> [DOCUMENT EXTRACT]
Whether or not you would take this bet given finite money (i.e. finite number of plays) depends on your level of risk tolerance.

This is a variation on the St. Petersburg Paradox, which highlights the difference between the mathematical value of a game and a rational individual’s willingness to play it. This topic was also explored in a similar setting to this one by Paul Samuelson in 1971 (Samuelson (1971)).

Now, take a look at the quantity $2^p * 0^{1 - p}$ . Taking the log of both sides of the above equation,

\begin{aligned} \log \frac{(\Delta S)^{(n)}}{S_0} &= n \log \left(2^p * 0^{1 - p}\right) \\ \frac{1}{n} \log \frac{(\Delta S)^{(n)}}{S_0} &= p * \log 2 + (1 - p) * \log 0 \\ &= \mathbb{E}\left[R_{\log}\right] = -\infty \end{aligned}

This is the log return!

To summarize,

Simple returns tell us about the dynamics of the expected value of the price across many possible realizations of the path.
Log returns tell us about the dynamics of the expected path that the asset price takes.

This tracks with our discussion about the SPY time series. By accepting that time series data as our sample and declaring that it perfectly models the population statistics, we are not saying that "this sample has the mean growth rate;" rather, we are saying that "this sample has the most likely growth rate."

So, we’ve tracked down the difference in these two growth rates, but we’ll get a better feel for the machinery by building a bridge between the stock price and the casino. So far we’ve only been concerned with the first moment of our random returns, but in order to develop our model, we need to consider the second moment as well.

The binomial model

The binomial model provides the perfect setting for a random walk. It simplifies the math while providing some key ingredients:

a natural structure for geometric growth
sufficient degrees of freedom to tune distributions to our liking
in the limit, converges on Geometric Brownian Motion

A geometric version of the binomial model was introduced by Cox, Ross, and Rubinstein (1979) in 1979 to price options. I’ll refer to it as the Geometric Binomial Random Walk (GBRW). They also demonstrated that this option pricing method converges on the Black-Scholes-Merton solution. We won’t be pricing options here, but we’ll use a similar convergence technique to study and extend our stock price model.

> [DATASET EXCERPT]
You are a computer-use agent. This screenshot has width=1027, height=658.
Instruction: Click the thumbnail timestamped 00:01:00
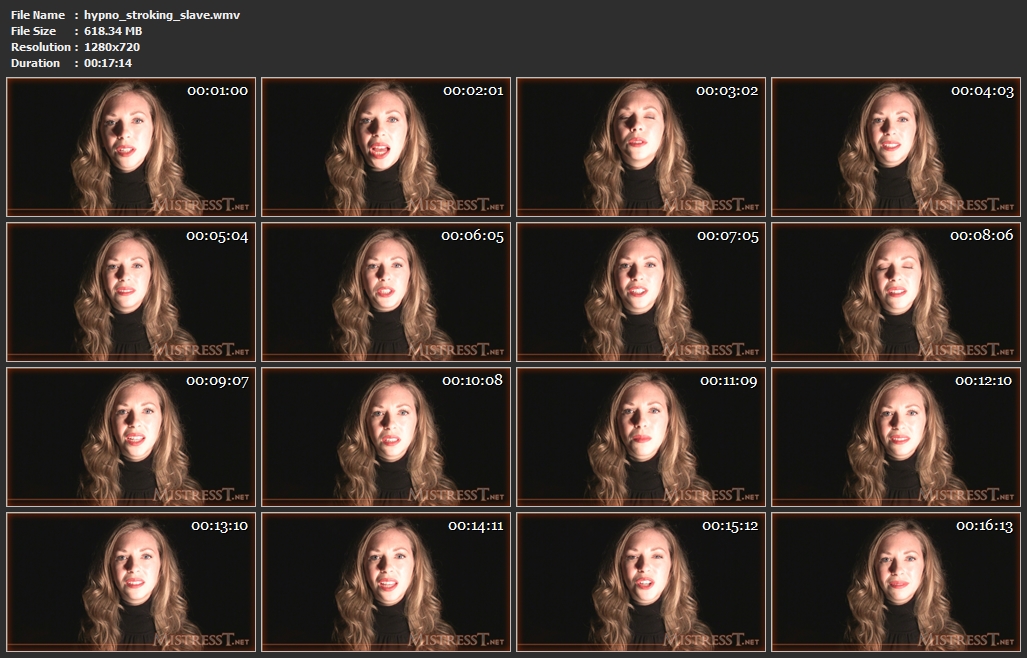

> [CHALLENGE] Carry on the write-up on stock returns from the end of its last sentence. The lines have nothing to do with the write-up on stock returns.

> [RESULT]
In the GBRW model, the asset price $S_t$ rises to $u \cdot S_t$ with probability $p$ or falls to $v \cdot S_t$ in a single time step.

This is simply a generalization of the Roulette game from above.

One time step is not enough for our needs – we need to develop a procedure for extending the model to time scales larger and smaller than $\Delta t$ so we can examine the statistics².

We begin by examining a simpler case: the Arithmetic Binomial Random Walk (ABRW).

Arithmetic binomial random walk

The arithmetic binomial random walk is characterized by step sizes that do not change with position or time. Here, I’ve kept the model general by allowing for asymmetric step sizes and probabilities.

There are many ways to frame and study this setting mathematically, but as a computer scientist by trade, I like the framing that facilitates simulation (i.e. one that allows repeated sampling). As it turns out, this approach also builds a nice bridge to stochastic calculus.

We will analyze the binomial model via the properties of a random walk along its tree-like structure. The engine of the random walk is the random variable $\Delta y^{(\Delta t)}$ .

\Delta y^{(\Delta t)} = \begin{cases} \Delta y_1^{(\Delta t)} & p \\ \Delta y_2^{(\Delta t)} & 1 - p \end{cases} \qquad\qquad y_{t + k \, \Delta t} := y_t + \sum_k \Delta y_k^{(\Delta t)}

This is already enough setup to do some interesting math, but the real meat comes from extending the definition of our model.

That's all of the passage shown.